WHAT TO DO: Output every line of the listing from the line containing "Given: Click the" through the end of the listing as a numbered list, leaving out blank lines.

DATASET RECORDS:
....................
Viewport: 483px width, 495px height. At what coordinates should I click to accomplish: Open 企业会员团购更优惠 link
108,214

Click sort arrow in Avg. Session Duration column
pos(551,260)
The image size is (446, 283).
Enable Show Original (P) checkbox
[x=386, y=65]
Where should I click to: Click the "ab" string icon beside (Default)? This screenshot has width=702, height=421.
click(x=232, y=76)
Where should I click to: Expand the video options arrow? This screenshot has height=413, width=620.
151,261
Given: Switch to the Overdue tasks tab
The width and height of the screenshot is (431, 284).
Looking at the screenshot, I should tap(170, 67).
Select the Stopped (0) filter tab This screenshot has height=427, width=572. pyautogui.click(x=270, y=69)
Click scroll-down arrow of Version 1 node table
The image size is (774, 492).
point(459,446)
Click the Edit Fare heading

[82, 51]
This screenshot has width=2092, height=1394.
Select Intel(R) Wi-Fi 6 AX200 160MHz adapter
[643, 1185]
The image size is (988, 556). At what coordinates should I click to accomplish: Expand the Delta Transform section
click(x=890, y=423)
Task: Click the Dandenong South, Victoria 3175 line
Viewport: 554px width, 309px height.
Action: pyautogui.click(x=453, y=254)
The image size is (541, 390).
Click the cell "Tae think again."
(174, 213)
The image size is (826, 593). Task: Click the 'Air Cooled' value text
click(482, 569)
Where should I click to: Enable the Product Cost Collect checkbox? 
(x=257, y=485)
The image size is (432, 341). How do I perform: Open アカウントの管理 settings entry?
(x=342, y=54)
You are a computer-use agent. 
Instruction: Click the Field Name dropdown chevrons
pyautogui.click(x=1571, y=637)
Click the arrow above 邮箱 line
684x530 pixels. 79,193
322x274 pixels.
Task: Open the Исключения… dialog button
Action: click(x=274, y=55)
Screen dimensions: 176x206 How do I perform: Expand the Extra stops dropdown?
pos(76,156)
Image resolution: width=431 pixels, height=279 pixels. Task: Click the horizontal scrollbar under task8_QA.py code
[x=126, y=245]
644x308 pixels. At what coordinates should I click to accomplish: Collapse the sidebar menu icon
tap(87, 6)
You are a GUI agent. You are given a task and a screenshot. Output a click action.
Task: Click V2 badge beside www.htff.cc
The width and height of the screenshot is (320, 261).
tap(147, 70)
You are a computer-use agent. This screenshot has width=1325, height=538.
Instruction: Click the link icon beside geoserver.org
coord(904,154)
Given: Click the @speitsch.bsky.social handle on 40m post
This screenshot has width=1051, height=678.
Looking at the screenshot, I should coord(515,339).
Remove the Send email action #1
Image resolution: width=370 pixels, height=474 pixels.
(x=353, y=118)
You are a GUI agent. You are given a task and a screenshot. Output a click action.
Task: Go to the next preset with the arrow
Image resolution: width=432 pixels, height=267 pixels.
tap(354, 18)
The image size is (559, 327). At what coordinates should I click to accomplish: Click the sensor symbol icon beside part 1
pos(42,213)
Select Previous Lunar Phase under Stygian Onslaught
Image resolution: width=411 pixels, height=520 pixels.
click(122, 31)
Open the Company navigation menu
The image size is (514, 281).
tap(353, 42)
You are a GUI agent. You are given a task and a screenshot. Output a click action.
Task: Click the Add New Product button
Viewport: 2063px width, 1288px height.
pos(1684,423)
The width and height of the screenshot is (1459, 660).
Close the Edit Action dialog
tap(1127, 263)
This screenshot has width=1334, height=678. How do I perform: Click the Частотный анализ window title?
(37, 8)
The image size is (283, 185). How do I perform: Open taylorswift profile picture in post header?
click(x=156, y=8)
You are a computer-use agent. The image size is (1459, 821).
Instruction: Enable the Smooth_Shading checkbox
....................
TASK OUTPUT:
1. Given: Click the @speitsch.bsky.social handle on 40m post
2. This screenshot has width=1051, height=678.
3. Looking at the screenshot, I should coord(515,339).
4. Remove the Send email action #1
5. Image resolution: width=370 pixels, height=474 pixels.
6. (x=353, y=118)
7. You are a GUI agent. You are given a task and a screenshot. Output a click action.
8. Task: Go to the next preset with the arrow
9. Image resolution: width=432 pixels, height=267 pixels.
10. tap(354, 18)
11. The image size is (559, 327). At what coordinates should I click to accomplish: Click the sensor symbol icon beside part 1
12. pos(42,213)
13. Select Previous Lunar Phase under Stygian Onslaught
14. Image resolution: width=411 pixels, height=520 pixels.
15. click(122, 31)
16. Open the Company navigation menu
17. The image size is (514, 281).
18. tap(353, 42)
19. You are a GUI agent. You are given a task and a screenshot. Output a click action.
20. Task: Click the Add New Product button
21. Viewport: 2063px width, 1288px height.
22. pos(1684,423)
23. The width and height of the screenshot is (1459, 660).
24. Close the Edit Action dialog
25. tap(1127, 263)
26. This screenshot has width=1334, height=678. How do I perform: Click the Частотный анализ window title?
27. (37, 8)
28. The image size is (283, 185). How do I perform: Open taylorswift profile picture in post header?
29. click(x=156, y=8)
30. You are a computer-use agent. The image size is (1459, 821).
31. Instruction: Enable the Smooth_Shading checkbox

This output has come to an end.